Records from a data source
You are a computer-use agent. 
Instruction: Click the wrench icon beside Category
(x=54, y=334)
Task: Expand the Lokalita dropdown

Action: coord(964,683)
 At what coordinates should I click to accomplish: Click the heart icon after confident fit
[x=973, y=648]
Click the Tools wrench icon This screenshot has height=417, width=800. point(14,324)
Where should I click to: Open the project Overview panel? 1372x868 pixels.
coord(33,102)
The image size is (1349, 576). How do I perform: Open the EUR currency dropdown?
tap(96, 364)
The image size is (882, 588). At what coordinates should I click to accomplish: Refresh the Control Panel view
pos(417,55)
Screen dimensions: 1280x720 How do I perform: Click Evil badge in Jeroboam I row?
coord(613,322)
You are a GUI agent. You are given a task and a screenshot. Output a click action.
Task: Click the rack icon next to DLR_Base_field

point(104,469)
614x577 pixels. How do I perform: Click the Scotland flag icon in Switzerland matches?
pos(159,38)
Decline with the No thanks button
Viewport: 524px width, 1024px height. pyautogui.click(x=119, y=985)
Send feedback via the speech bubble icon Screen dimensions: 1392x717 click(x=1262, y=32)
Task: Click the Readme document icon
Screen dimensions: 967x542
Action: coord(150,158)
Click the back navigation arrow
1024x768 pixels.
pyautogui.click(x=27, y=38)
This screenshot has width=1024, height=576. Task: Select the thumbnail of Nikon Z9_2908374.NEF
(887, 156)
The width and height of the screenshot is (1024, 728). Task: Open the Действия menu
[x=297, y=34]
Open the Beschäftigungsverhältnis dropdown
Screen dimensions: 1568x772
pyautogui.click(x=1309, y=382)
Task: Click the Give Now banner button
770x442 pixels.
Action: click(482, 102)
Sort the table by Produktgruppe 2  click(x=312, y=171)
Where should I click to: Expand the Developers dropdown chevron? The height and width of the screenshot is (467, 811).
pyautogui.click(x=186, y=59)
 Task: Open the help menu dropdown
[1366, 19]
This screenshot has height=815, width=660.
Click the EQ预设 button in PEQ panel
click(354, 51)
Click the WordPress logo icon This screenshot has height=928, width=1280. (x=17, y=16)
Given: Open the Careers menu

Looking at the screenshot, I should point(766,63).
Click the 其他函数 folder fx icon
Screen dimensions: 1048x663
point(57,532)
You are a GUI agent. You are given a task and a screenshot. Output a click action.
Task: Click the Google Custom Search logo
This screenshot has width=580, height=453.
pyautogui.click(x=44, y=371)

*EXERCISE GOAL*:
Copy down every line of the entries containing the word "logo".

*SOLUTION FOR THIS PROBLEM*:
Click the WordPress logo icon This screenshot has height=928, width=1280. (x=17, y=16)
Task: Click the Google Custom Search logo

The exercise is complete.